Il dira, par exemple, que la population de la Grande-Bretagne étant en très-grande majorité composée d'ouvriers des manufactures, il y avait intérêt à lui donner à bon marché le pain, la viande et tous les aliments; – ce qui est sans application à notre pays agricole.
Comme si, précisément parce que notre population est, en très-grande majorité, vouée aux travaux de l'agriculture, il n'y avait pas également intérêt à lui donner la houille, le fer et le vêtement à bon marché.
Mais enfin, il faudra bien que le ministre se prononce. Qu'est-ce donc qui est applicable à la France? Est-ce la restriction? est-ce la liberté?
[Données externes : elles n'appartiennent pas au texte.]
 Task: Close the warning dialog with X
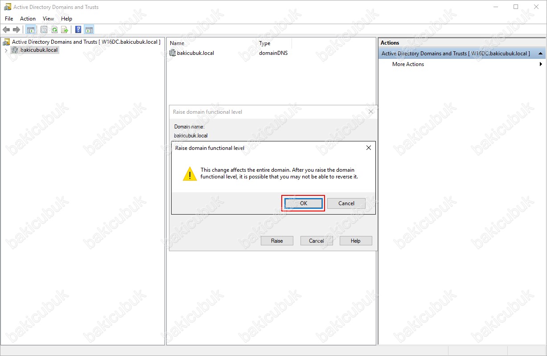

Ni l'une ni l'autre. Il faut voir, examiner, résoudre les questions une à une, à mesure qu'elles se présentent, et sans les rattacher à aucun système; en un mot, poursuivre la marche que le cabinet s'est tracée dans la voie du progrès. – (Car, quel ministre peut avouer qu'il n'est pas dans le progrès?)
En sorte que, lorsque le chef du cabinet descend de la tribune, les libéraux se disent: Il y a une pensée de liberté dans ce discours-là.